Drought continues to tighten its grip across the Plains, and it’s forcing farmers in west Texas to make some very difficult decisions this growing season. Depleted soils, along with bleak forecasts showing little chances for rain anytime soon, is a tough reality for farmers who struggled through a drought ravaged crop season in 2022.
It’s hard to forget the scenes from February. A dust storm tore through the southern plains, unlike anything most area farmers had ever seen.
“We had 90 mile an hour winds here,” says Brad Heffington, a farmer in Littlefield, Texas. “I had six center pivots that went down and it tore stuff up all around the farms. And it just turned sand loose that we hadn’t had before.”
“I’ve been here my entire life and that was one of the worst ones I’ve seen,” says Travis Mires, who farms in O’Donnell, Texas.
The winds kicked up an eerie red cloud of dirt. It also created static electricity that added insult to injury for farmers who were already staring at a bleak winter wheat crop.
The high winds, combined with deep drought, is causing dirt and sand to blow from fields onto roads and highways, even causing some roads to be shut down from so much dirt piled up on the roads. Road crews have been trying to keep roads clear, but it’s been a challenge. Even dryland fields that were planted in cover crops have dried up in some cases, and it’s causing even more dirt and sand to blow.
“We’re fortunate a lot of the ground was covered with wheat for cover crop and grazing, but the chances of a dryland harvest crop on wheat are fading by the day,” says Martin Stoerner, a farmer in Lockney, Texas.
Farmers saw another round of severe winds this week, with brown skies serving as a reminder that the drought is still planted in an area that should be seeing planters rolling for corn or sorghum soon.
From fried fields of rye to roads drifted over with sand and dirt, the scenes are constant reminders of just how brutal the weather can be. And farmers in the area say they try to keep the ground covered with some type of crop during the winter, but with little to no rain this winter, dryland cover crops couldn’t survive.
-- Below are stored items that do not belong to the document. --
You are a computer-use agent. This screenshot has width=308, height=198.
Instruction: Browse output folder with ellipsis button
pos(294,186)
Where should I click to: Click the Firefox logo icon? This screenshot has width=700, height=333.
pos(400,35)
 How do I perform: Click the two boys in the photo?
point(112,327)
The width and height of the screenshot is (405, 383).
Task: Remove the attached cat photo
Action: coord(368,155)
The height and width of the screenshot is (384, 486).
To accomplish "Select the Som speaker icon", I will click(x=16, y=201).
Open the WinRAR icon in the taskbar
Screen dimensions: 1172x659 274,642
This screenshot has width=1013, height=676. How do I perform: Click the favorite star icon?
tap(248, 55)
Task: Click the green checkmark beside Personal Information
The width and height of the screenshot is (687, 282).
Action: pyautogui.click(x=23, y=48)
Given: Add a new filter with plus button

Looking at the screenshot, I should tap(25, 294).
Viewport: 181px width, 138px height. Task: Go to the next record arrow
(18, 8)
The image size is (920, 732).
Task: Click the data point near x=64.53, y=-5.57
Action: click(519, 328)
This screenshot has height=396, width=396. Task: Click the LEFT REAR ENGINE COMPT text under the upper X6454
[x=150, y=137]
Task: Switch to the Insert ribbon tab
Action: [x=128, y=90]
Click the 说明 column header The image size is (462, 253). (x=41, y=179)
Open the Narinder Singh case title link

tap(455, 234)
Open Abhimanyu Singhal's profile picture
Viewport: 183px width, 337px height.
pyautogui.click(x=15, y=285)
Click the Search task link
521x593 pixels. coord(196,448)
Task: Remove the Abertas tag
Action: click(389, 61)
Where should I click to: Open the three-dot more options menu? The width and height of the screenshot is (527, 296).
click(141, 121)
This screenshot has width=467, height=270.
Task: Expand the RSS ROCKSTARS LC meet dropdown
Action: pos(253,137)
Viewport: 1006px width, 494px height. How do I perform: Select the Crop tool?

“Some of my neighbors had cleaned, tilled fields, which drifted over around us, causing us some problems,” says Mires. “It’s not their fault. There’s just not much you can do this at this point.”
Mires’ farm is 45 miles south of Lubbock. He says they’ve seen less than a half inch of rain all winter long, and last year, was a similar story. The ground was already depleted, and with another year of drought, the situation is setting up to be challenging again this year.
“I’ve been farming for 40 something years, and last year was the first year I didn’t have a row of cotton on any of my farms. We didn’t even get our irrigated up,” he says. “Without some help from other nature, with our limited irrigation, we can’t grow a crop.”
With soil moisture profiles already empty, it’s causing more concerns about this year’s crop.
“I’m not trying to be negative but that will probably in worse shape going into this crop than we were last year because we lack even more rain to catch up,” says Heffington. “We’re going to need several rains before we can even plant, because it’s dry 4′ or 5′ deep.”
Farmers in this area of Texas are just a month away from the start of cotton planting. They are wondering if they’ll even be able to grow a crop on their parched dryland acres this year.
“It’s time for us to start strip tilling and making some decisions about planting stuff, and it’s really scary to do anything because if you put a tractor in the field, there’s a good chance of [the soil] turning loose and blowing out at this point,” says Mires.
As farmers across the Plains weigh their options of what to plant, delaying those decisions has become a growing theme.
“I’ve got cottonseed booked, I’ve got corn seed booked and I’ve got grain sorghum seed booked,” says Herffington. “I don’t know what we’re going to plant.”
“This is probably as late in the year as we’ve ever been undecided on planting intentions,” says Stoerner. “With the ratio of corn to grains, there’s still a chance that some could go to grain, but for the most part in this area, it’s cotton country, but that ratio is more favorable to grain right now.”